Zelaya, por sua vez, deverá ser reinvestido no cargo, mas apenas para concluir o seu mandato. Manterá suas funções cerimoniais, mas o poder de fato será exercido por um gabinete de união e conciliação nacional. Além disso, Zelaya foi obrigado a se comprometer a não tentar, de novo, mudar as cláusulas pétreas da constituição que proíbem a reeleição.

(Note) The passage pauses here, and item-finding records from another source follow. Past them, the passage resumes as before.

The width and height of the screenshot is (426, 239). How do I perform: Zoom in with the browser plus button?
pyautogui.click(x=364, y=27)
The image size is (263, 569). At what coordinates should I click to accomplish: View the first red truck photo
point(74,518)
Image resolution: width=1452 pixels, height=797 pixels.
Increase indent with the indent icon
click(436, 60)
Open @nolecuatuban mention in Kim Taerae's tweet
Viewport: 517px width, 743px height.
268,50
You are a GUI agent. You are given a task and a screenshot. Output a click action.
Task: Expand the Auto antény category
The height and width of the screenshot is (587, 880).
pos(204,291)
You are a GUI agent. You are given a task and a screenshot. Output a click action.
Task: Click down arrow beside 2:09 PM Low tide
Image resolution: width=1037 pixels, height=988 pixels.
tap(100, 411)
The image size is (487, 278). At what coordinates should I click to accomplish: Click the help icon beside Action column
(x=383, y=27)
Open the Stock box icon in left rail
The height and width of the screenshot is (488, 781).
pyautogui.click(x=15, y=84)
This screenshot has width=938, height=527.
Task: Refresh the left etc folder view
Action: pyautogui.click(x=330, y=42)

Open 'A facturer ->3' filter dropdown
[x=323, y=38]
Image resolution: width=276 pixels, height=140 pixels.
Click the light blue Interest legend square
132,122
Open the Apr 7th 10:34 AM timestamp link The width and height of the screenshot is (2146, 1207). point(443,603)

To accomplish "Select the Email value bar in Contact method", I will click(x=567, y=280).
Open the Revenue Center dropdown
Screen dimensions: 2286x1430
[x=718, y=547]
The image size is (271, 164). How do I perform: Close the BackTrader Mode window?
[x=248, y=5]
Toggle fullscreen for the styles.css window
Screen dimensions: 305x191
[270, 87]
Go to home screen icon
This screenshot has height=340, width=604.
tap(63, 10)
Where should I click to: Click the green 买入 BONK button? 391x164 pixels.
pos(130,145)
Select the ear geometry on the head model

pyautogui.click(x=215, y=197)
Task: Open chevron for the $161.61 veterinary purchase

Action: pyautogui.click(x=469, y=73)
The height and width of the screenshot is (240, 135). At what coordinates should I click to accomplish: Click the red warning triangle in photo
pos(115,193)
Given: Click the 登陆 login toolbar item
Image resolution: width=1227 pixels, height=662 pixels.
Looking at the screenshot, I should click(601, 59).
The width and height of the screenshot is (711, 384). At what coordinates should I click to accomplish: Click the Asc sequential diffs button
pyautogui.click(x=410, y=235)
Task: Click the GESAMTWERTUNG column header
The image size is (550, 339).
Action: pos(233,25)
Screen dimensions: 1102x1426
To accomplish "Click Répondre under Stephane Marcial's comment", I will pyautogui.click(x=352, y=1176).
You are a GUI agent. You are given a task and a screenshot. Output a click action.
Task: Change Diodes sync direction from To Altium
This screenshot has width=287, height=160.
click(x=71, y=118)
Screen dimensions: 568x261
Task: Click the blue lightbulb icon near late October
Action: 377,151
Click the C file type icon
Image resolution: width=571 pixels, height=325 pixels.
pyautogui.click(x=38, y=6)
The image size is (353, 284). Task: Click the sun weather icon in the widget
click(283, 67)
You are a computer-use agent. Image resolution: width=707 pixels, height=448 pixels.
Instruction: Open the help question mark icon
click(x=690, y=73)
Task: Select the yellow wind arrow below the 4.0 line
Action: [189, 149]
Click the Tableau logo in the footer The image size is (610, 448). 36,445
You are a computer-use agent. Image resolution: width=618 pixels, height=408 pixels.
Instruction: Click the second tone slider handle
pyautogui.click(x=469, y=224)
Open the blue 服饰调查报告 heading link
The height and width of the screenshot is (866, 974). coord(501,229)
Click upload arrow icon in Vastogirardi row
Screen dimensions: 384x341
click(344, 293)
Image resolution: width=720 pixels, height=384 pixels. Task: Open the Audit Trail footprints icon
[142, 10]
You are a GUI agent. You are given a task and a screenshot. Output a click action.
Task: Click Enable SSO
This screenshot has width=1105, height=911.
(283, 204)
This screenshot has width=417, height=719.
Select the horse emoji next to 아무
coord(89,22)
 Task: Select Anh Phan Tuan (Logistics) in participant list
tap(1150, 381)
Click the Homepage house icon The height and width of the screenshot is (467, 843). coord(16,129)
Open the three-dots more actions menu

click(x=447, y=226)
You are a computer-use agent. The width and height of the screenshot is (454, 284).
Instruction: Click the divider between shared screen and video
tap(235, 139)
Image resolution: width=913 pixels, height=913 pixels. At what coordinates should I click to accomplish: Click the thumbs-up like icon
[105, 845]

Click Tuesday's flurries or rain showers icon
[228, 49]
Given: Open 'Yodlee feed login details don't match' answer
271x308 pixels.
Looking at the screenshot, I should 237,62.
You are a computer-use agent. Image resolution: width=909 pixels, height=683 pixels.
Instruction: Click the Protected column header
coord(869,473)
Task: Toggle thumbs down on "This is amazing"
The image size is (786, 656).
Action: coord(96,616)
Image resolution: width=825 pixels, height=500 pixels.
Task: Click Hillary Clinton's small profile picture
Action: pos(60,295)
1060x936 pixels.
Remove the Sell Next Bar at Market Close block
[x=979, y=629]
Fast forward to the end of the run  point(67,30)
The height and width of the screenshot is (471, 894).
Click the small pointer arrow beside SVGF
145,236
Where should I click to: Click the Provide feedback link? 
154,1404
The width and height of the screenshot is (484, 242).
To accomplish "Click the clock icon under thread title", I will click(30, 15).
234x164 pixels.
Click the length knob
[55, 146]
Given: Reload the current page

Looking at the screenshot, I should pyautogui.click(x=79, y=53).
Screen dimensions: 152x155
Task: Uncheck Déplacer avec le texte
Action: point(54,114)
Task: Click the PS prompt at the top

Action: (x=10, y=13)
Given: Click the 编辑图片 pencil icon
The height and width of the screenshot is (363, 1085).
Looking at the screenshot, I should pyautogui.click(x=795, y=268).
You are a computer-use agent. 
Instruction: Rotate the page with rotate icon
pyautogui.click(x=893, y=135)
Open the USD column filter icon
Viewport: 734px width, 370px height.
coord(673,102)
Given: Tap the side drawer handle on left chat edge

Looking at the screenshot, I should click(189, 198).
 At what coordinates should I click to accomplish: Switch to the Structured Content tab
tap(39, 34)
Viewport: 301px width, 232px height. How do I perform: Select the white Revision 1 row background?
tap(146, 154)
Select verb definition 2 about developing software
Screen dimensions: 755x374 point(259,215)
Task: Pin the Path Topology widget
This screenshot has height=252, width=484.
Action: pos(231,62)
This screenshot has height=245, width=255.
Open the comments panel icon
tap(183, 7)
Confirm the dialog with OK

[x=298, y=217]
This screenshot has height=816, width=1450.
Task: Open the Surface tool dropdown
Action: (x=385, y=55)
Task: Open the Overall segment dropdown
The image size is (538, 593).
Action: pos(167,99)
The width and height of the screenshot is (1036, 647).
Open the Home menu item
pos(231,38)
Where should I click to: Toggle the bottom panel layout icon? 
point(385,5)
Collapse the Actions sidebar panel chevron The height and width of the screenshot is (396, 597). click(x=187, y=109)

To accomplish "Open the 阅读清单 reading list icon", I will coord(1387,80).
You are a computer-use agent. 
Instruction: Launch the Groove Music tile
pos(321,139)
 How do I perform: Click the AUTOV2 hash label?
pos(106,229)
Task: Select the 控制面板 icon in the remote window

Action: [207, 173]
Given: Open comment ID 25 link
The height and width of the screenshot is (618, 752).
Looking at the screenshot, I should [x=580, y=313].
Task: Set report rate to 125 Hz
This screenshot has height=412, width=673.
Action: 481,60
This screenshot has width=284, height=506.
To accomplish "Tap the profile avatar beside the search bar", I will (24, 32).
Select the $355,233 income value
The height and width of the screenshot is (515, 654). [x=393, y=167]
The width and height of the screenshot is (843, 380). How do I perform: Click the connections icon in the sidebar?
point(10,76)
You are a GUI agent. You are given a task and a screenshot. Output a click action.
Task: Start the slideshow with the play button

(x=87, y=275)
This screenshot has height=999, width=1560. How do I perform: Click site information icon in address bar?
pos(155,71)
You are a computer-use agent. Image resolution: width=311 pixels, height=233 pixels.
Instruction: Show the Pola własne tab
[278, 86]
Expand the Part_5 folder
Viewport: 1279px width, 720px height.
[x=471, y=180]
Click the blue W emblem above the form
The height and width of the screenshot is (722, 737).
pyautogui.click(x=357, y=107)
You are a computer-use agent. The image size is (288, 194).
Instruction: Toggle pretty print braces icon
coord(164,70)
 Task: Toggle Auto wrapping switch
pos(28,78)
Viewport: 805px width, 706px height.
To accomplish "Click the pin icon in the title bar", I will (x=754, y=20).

O caso de Honduras mostra um dos melhores lados da política externa do presidente Barack Obama. Quando houve o golpe preventivo em Tegucigalpa, aplicado para evitar que o país se tornasse mais um satélite do bolivarianismo do caudilho Hugo Chávez, não faltou quem garantisse que os Estados Unidos apoiariam o governo de facto.
Mas o que a Casa Branca fez foi juntar-se a todos os países do Hemisfério na condenação da quebra da norma democrática. Depois, deu tempo e espaço para que a OEA e os países da região tentassem mediar o conflito.
Só quando falharam todas as tentativas de mediação da OEA e se chegou a um impasse, o governo americano interveio. Com isso, Washington demonstrou que apoia a ação das instituições multilaterais e que ficou no passado a época em que apoiava ditaduras de direita. Mas também deixou claro que usa os poderes de persuasão da superpotência, quando isso é necessário.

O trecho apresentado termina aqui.